__The data__
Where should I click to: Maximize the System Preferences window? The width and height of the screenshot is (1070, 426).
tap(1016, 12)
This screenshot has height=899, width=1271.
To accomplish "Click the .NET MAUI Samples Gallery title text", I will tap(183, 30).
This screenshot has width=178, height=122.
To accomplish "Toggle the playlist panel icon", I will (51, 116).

---

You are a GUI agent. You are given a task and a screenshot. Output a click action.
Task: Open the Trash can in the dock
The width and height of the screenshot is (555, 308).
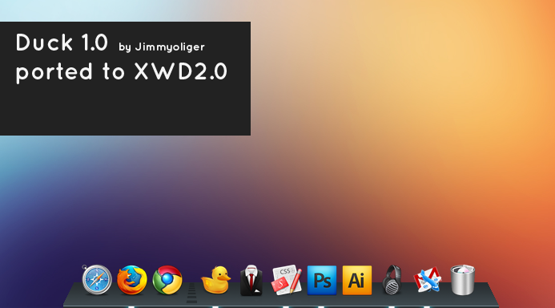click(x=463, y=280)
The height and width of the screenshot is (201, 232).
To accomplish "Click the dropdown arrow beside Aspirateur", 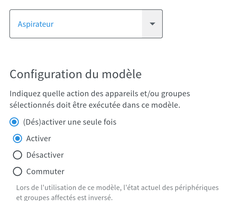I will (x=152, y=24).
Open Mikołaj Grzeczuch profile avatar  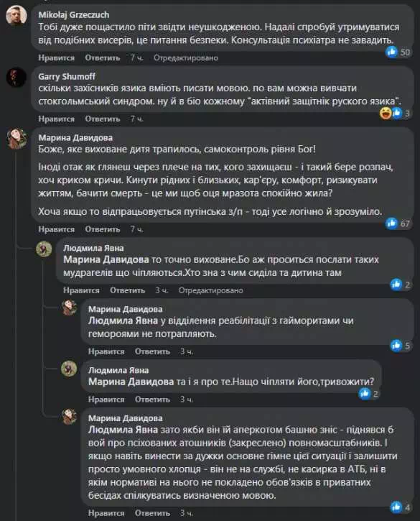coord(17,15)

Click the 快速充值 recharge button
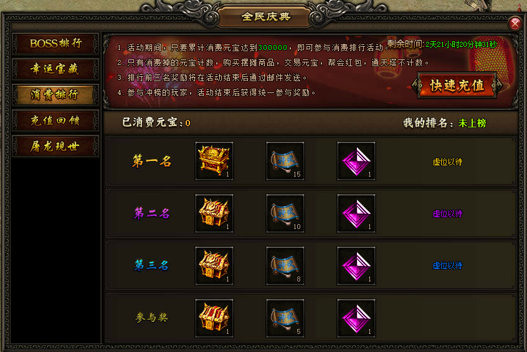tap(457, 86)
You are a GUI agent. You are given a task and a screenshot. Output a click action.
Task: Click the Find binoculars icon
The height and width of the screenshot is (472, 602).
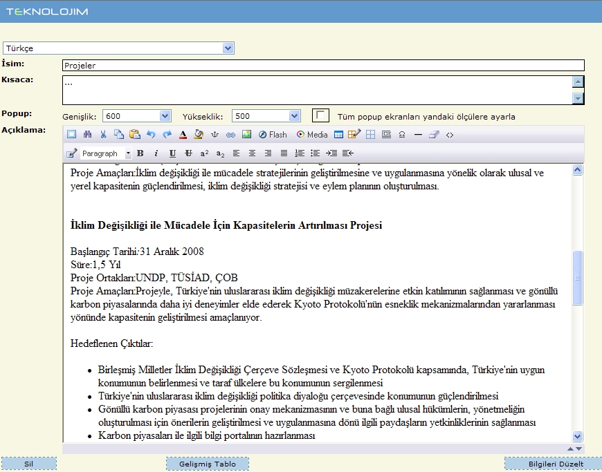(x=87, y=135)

==

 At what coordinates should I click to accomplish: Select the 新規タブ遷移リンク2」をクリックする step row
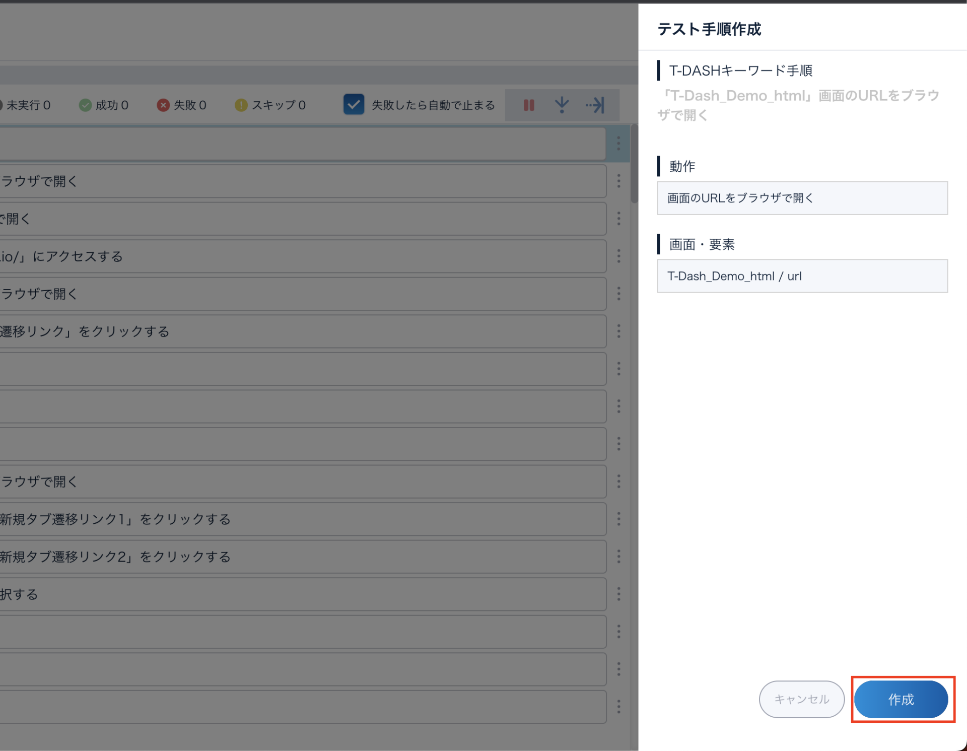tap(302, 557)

__Task to complete__
Turn the listing, starting with the line that contains "This screenshot has height=899, width=1271." and going on through the line that contains "will (51, 116).", into a Markdown table with columns Row and Line, leaving out any blank lines.

__The reply__
| Row | Line |
|---|---|
| 1 | This screenshot has height=899, width=1271. |
| 2 | To accomplish "Click the .NET MAUI Samples Gallery title text", I will tap(183, 30). |
| 3 | This screenshot has width=178, height=122. |
| 4 | To accomplish "Toggle the playlist panel icon", I will (51, 116). |